*TO DO*. Set down, word for word, each line from the top of the data through the line that has "Given: Open the @Ss73880Ss handle link"; omit every picture.

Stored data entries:
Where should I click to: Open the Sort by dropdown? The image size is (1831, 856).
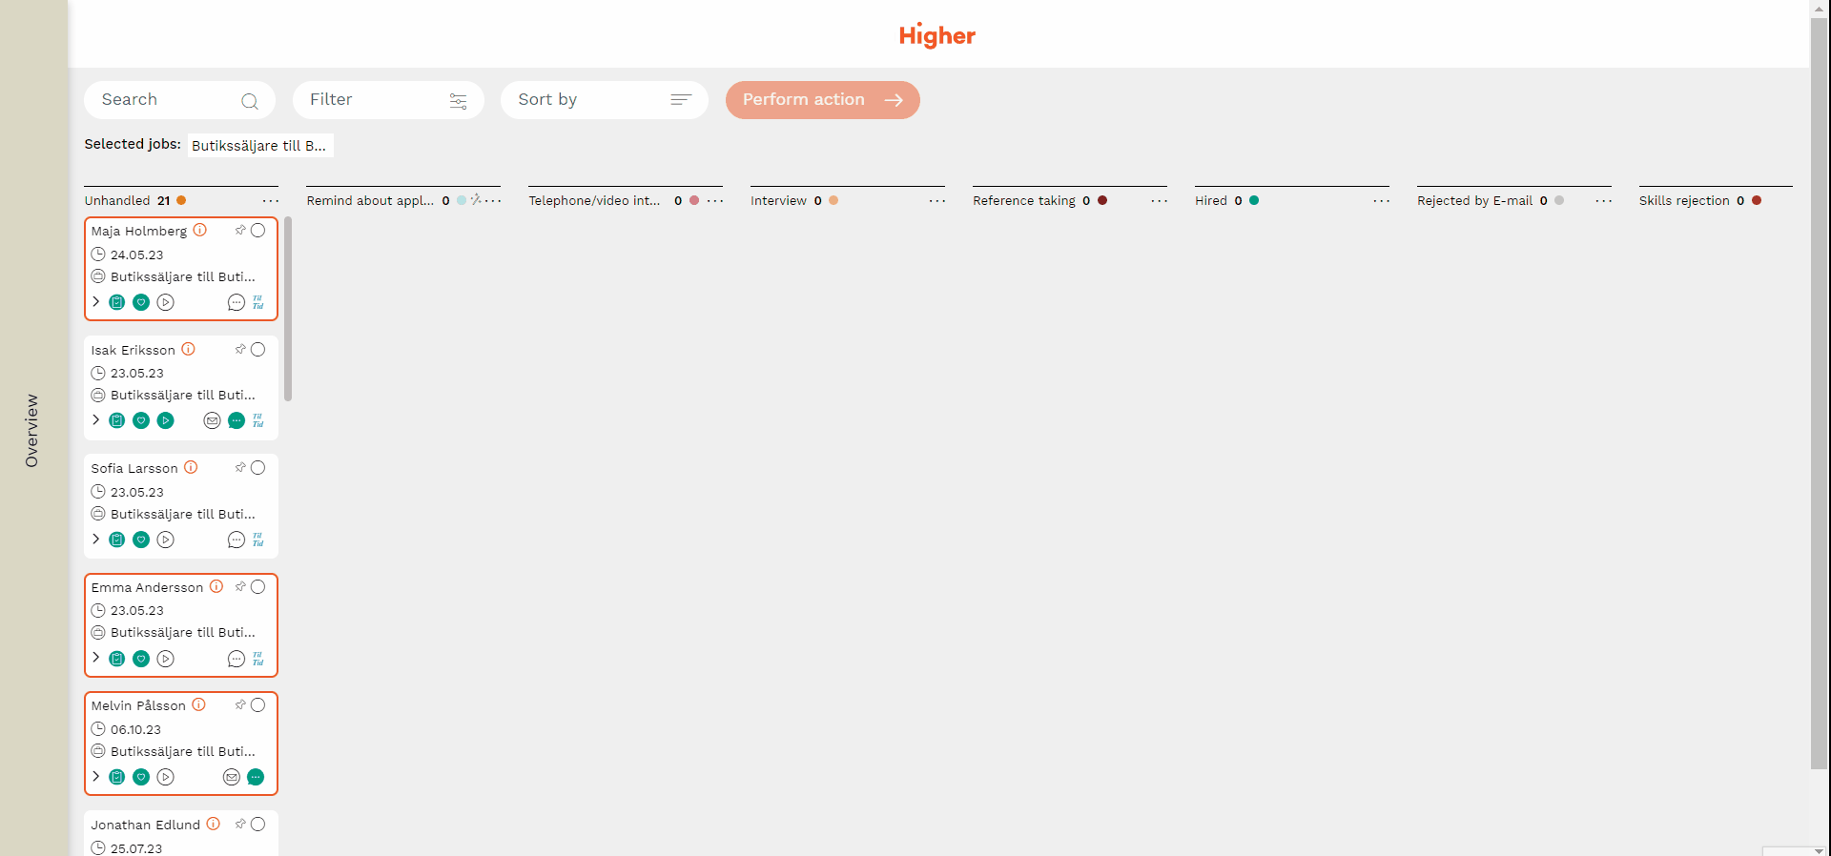pos(604,100)
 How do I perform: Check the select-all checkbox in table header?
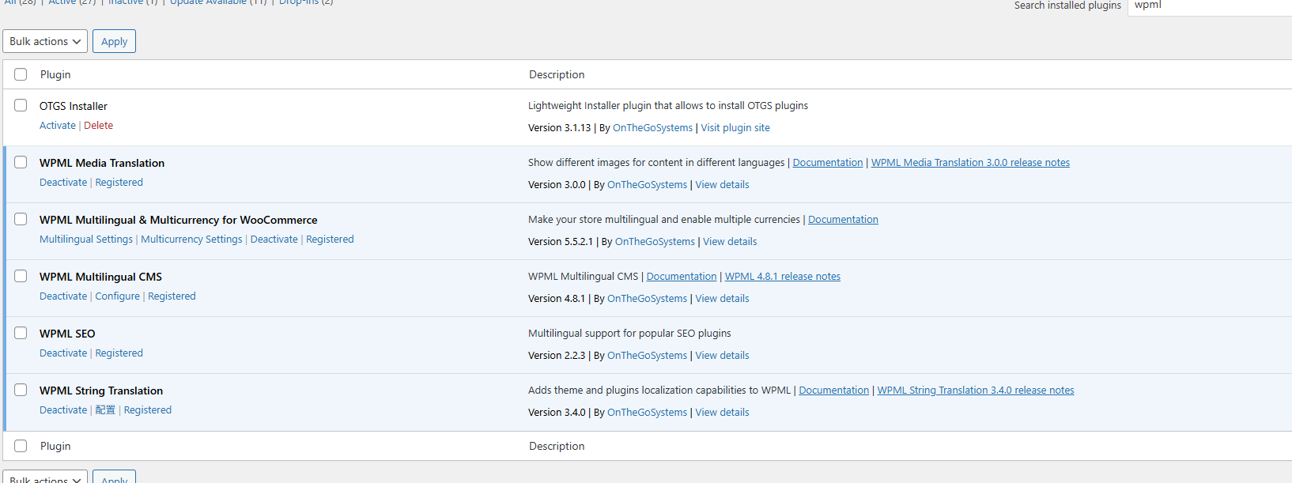(21, 74)
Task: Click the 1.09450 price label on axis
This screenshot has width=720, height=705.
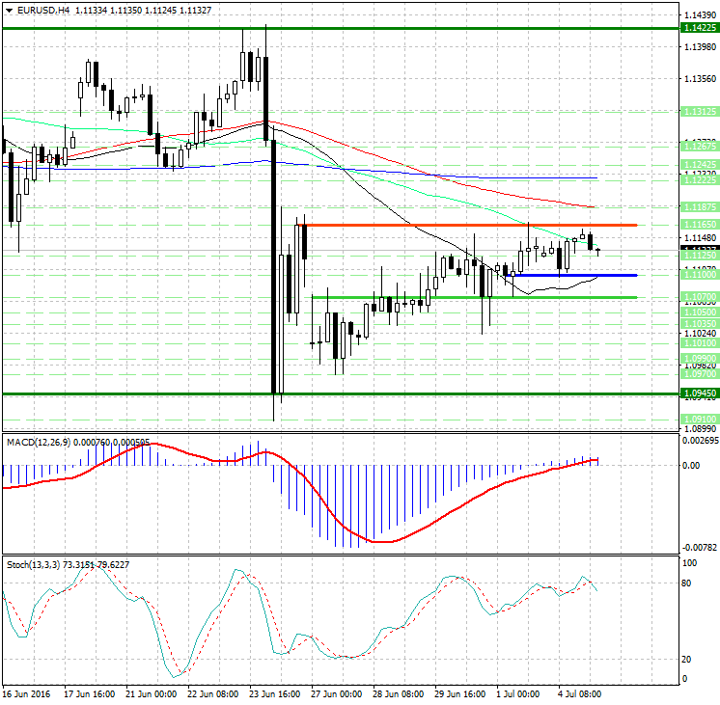Action: pyautogui.click(x=699, y=393)
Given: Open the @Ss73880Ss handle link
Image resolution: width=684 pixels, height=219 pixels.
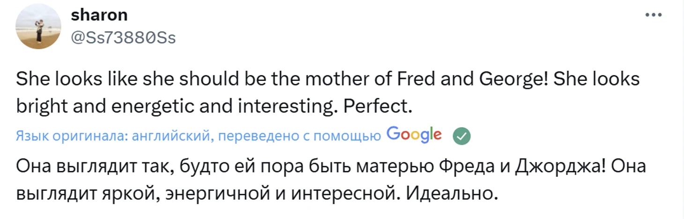Looking at the screenshot, I should pos(123,37).
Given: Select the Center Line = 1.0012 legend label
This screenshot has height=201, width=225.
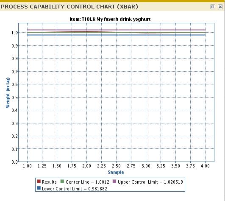Looking at the screenshot, I should tap(87, 182).
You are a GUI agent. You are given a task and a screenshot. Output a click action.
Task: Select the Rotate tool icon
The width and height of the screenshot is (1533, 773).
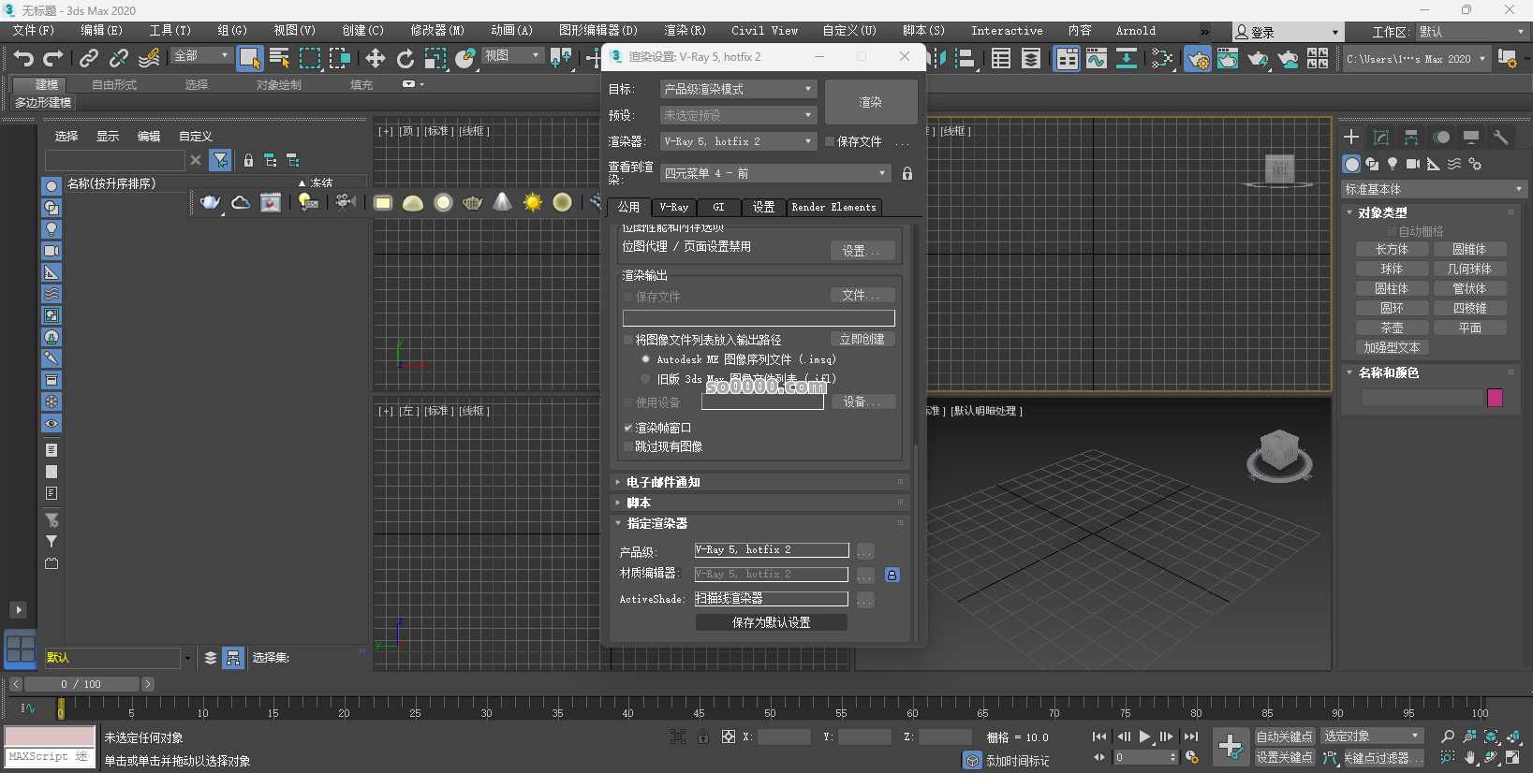coord(405,58)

*WRITTEN RESPONSE*.
Where should I click to: Open the Sort by dropdown? The image size is (1831, 856).
pos(604,100)
 How do I perform: Check the select-all checkbox in table header?
(21, 74)
Task: Click the 1.09450 price label on axis
This screenshot has width=720, height=705.
Action: pyautogui.click(x=699, y=393)
Given: Open the @Ss73880Ss handle link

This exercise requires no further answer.